How it should change:
We should introduce diseconomies of scale into these so we have corps of about 100 to 200 people and not coalitions of 20000. This is the general direction. The new mechanisms are geographical and they only (arguably) cause coalitions to expand into other systems, but stay coalitions. I propose something along the lines of directly reducing income for large coalitions.
A better idea is player originated. Big corporations usually use ESI to identify spies and awox alts, so if ESI is more difficult to use or less comprehensive, more awox alts would get into these coalitions and bring high amounts of destruction as well as content, also decreasing the size of coalitions to a more manageable size where everybody knows everybody else and more like a society than an army.
Decreasing wealth of the big 3 is a good place to begin with. I have no idea how to do this though.
We should change sov mechanics to rely more on coordination and strength rather than how big the coalition is. We can do this (perhaps) by locking down the contested system to a wormhole sorts of engagement, and the contest to be more like an eviction. Wormhole space is cleverly designed for not supporting high numbers of engagement, and we should use that kind of mechanic.
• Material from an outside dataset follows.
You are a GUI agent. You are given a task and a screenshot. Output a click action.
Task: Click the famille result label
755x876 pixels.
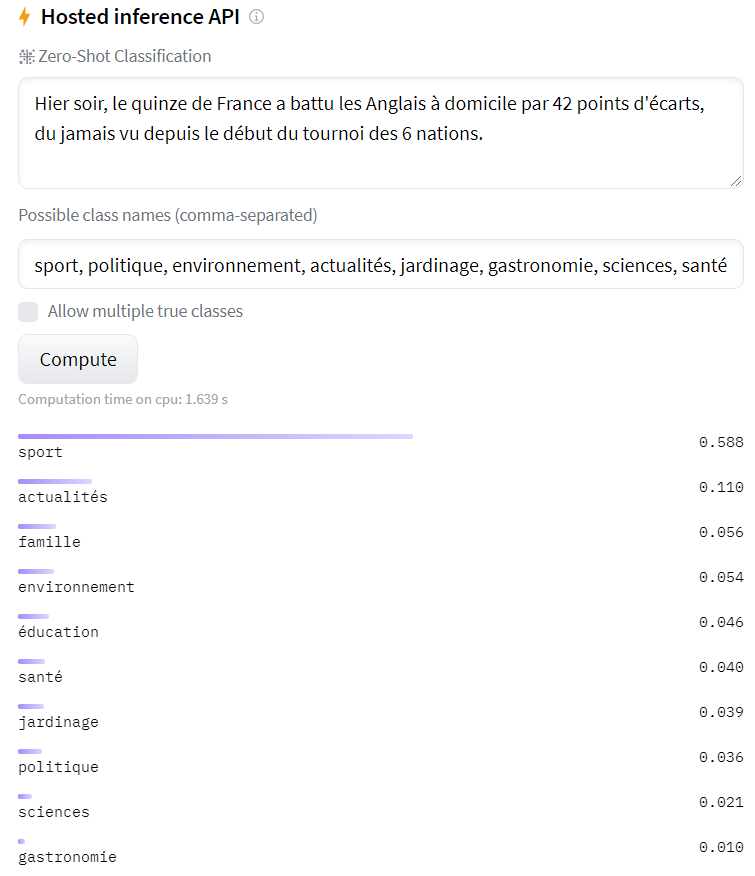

Nullsec, being the lawless space it is designed to be, should be a bit more lawless. Ironically, most forced engagements I’ve heard of are in highsec where ganking is popular, and while bubbles exist in null, people who live or go there are prepared for them with intel and stuff. We should have more ways of forcing an engagement that is not “bubble every gate and station”. For example, we can do a one time automatic asset safety (with a NO button for active people), then disable nullsec asset safety and allow stations to be destroyed by a well equipped fleet, as well as being able to be defended. For this, we can allow a module like the entosis module, except to destroy the station (depending on its size and time deployed), which also creates a few clones which defenders of the same alliance/corp could jump to to defend the station. This module would take a lot of resources (100 mil or something), so it wouldn’t be worth it for a clone jump (as well as possibly an interesting cloning tactic to use).